Milhares de iranianos comparecem a funeral de vítimas de ataque a escola no Irã
Milhares de cidadãos iranianos compareceram nesta terça-feira, 3 de março de 2026, ao funeral coletivo das mais de 150 pessoas mortas em um ataque a uma escola primária na cidade de Minab, localizada no sul do Irã. O evento fúnebre reuniu uma multidão em luto, que prestou suas últimas homenagens às vítimas, incluindo muitas crianças, em um momento de profunda comoção nacional.
ONU pede investigação rápida e imparcial sobre o bombardeio
O escritório de direitos humanos da Organização das Nações Unidas (ONU) emitiu um pedido formal nesta terça-feira para uma investigação imediata sobre o ataque que atingiu a escola de meninas em Minab. Ravina Shamdasani, porta-voz do órgão sediado em Genebra, declarou que o alto comissário da ONU para os Direitos Humanos, Volker Türk, defende uma apuração rápida, imparcial e minuciosa das circunstâncias do bombardeio.
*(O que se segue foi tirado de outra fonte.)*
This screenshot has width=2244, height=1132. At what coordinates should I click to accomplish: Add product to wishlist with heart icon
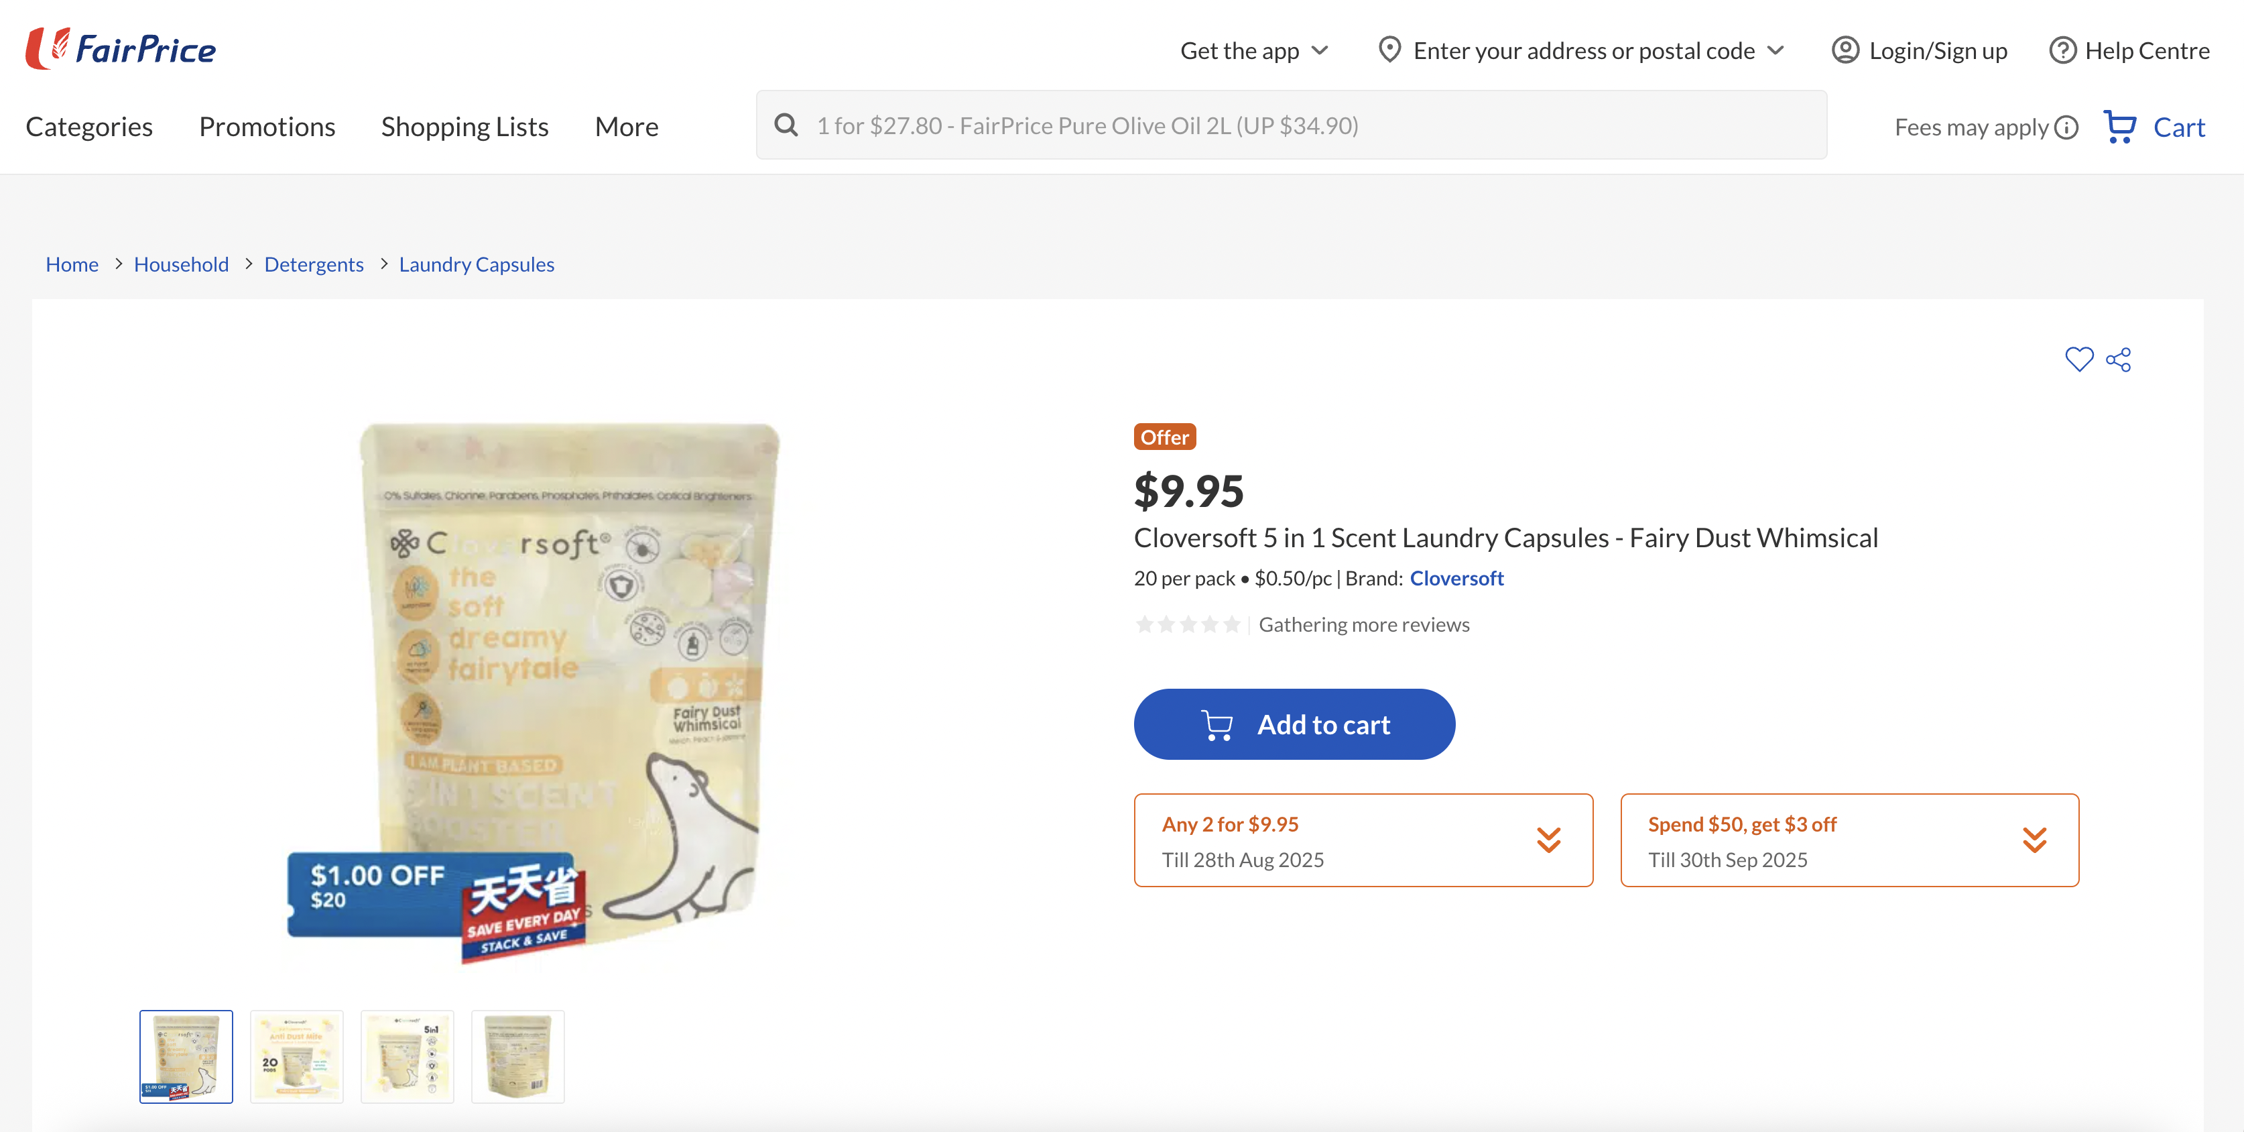pos(2078,359)
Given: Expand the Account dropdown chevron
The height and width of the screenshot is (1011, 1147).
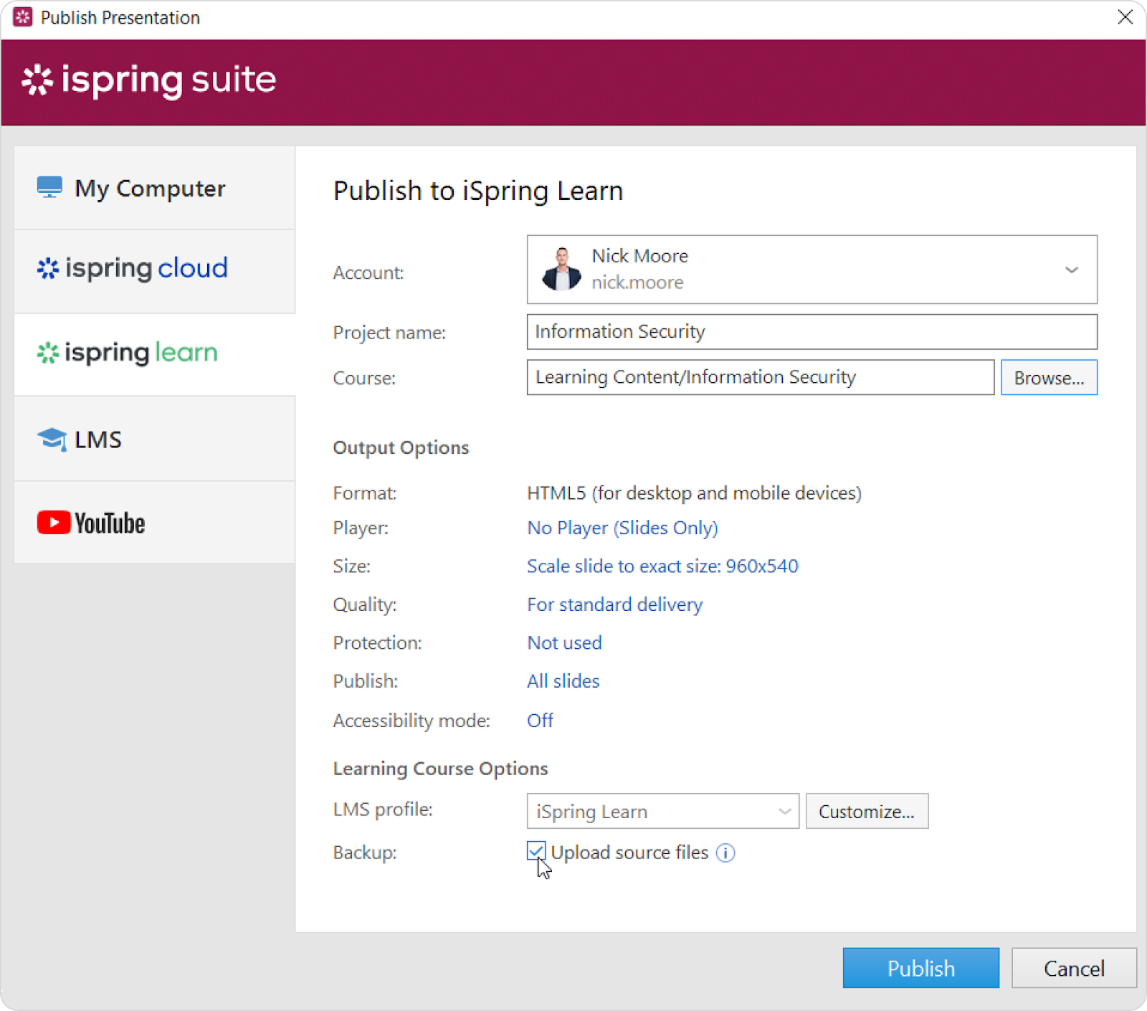Looking at the screenshot, I should coord(1071,270).
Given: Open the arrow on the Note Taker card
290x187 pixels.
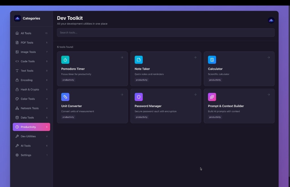Looking at the screenshot, I should coord(195,57).
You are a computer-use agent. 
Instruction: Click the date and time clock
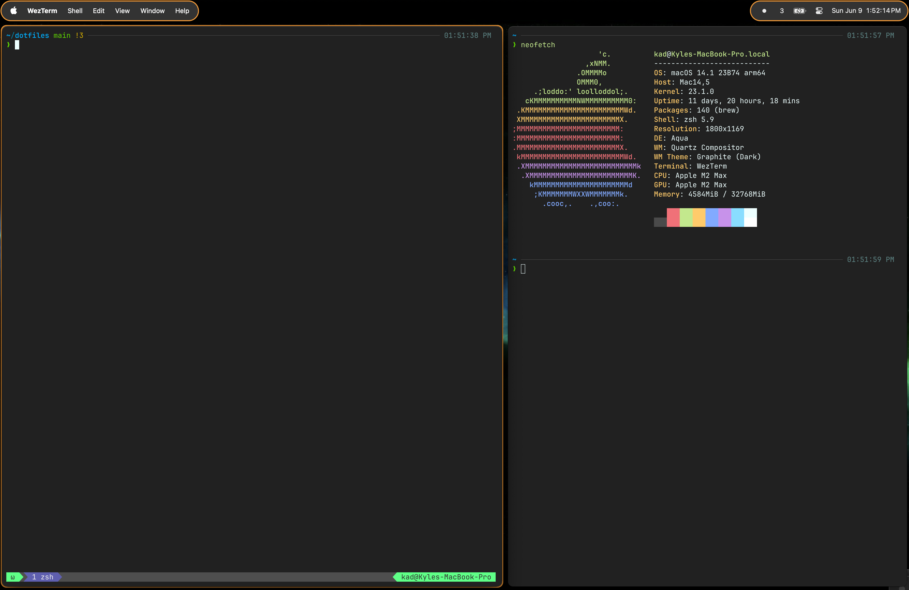click(x=866, y=11)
Shamdasani enfatizou que cabe às forças responsáveis pelo ataque conduzir a investigação e divulgar informações transparentes sobre o ocorrido. Ela descreveu o incidente como absolutamente horrível, citando imagens que circulam nas redes sociais que mostram a essência da destruição, do desespero, da falta de sentido e da crueldade deste conflito.
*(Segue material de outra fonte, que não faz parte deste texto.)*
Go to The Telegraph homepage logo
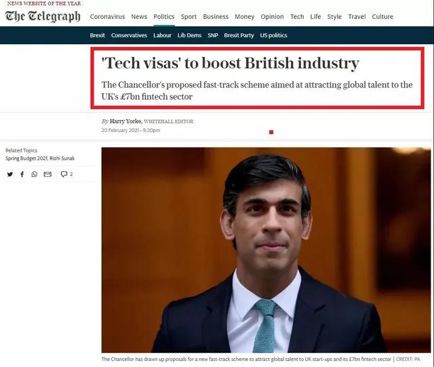The height and width of the screenshot is (367, 434). pyautogui.click(x=43, y=16)
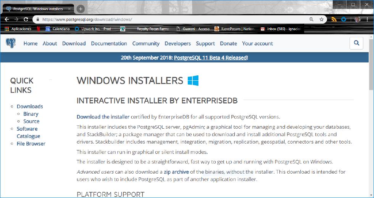The image size is (374, 198).
Task: Open the browser zoom indicator icon
Action: 312,19
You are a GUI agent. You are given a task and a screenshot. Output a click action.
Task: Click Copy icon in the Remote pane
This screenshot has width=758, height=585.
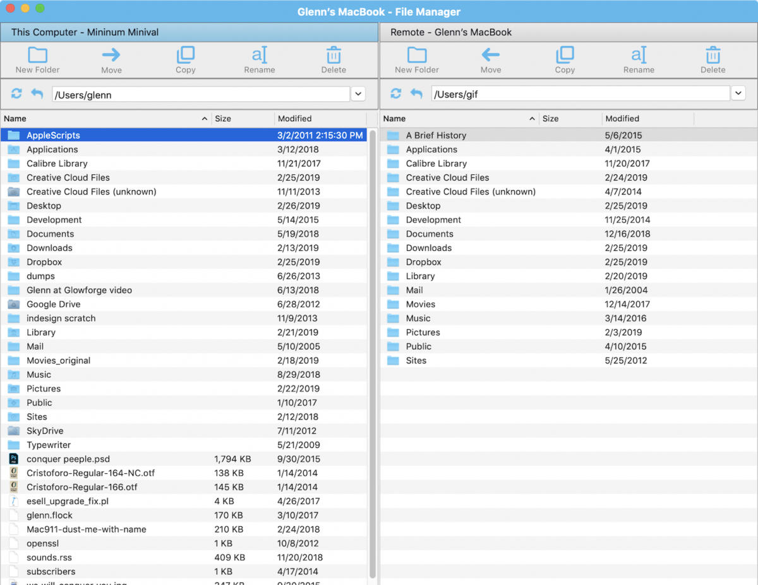tap(565, 56)
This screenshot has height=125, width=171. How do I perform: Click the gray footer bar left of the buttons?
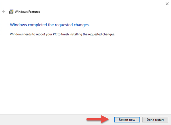click(43, 120)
Detalhes do ataque e reações internacionais
O bombardeio ocorreu no sábado, 28 de fevereiro, primeiro dia de uma ofensiva coordenada dos Estados Unidos e de Israel contra o Irã. A escola, situada em uma região meridional do país, foi atingida por mísseis, resultando em um número significativo de baixas. O secretário de Estado dos EUA, Marco Rubio, afirmou na segunda-feira, 2 de março, que as forças americanas não atacariam deliberadamente uma escola, enquanto Israel informou que está investigando o incidente.
O embaixador do Irã na ONU em Genebra, Ali Bahreini, já havia enviado uma carta a Volker Türk em 1º de março, classificando o ataque como injustificável e criminoso, com relatos indicando que cerca de 150 estudantes perderam a vida. A porta-voz da ONU acrescentou que Türk também pediu que todas as partes envolvidas no conflito ajam com moderação e retomem as negociações para evitar mais tragédias.
Questões sobre crimes de guerra e apurações pendentes
O escritório de direitos humanos da ONU afirmou que ainda não possui informações suficientes para determinar se o bombardeio pode ser considerado um crime de guerra. Essa avaliação depende de uma análise detalhada dos fatos e das intenções por trás do ataque. Enquanto isso, a comunidade internacional acompanha com atenção o desenrolar das investigações, que são cruciais para esclarecer responsabilidades e garantir justiça.
O funeral em Minab serviu como um momento solene de reflexão sobre o custo humano dos conflitos, com imagens mostrando caixões alinhados e túmulos sendo abertos para as vítimas. A tragédia reforça a urgência de esforços diplomáticos para conter a violência e proteger civis inocentes em zonas de guerra.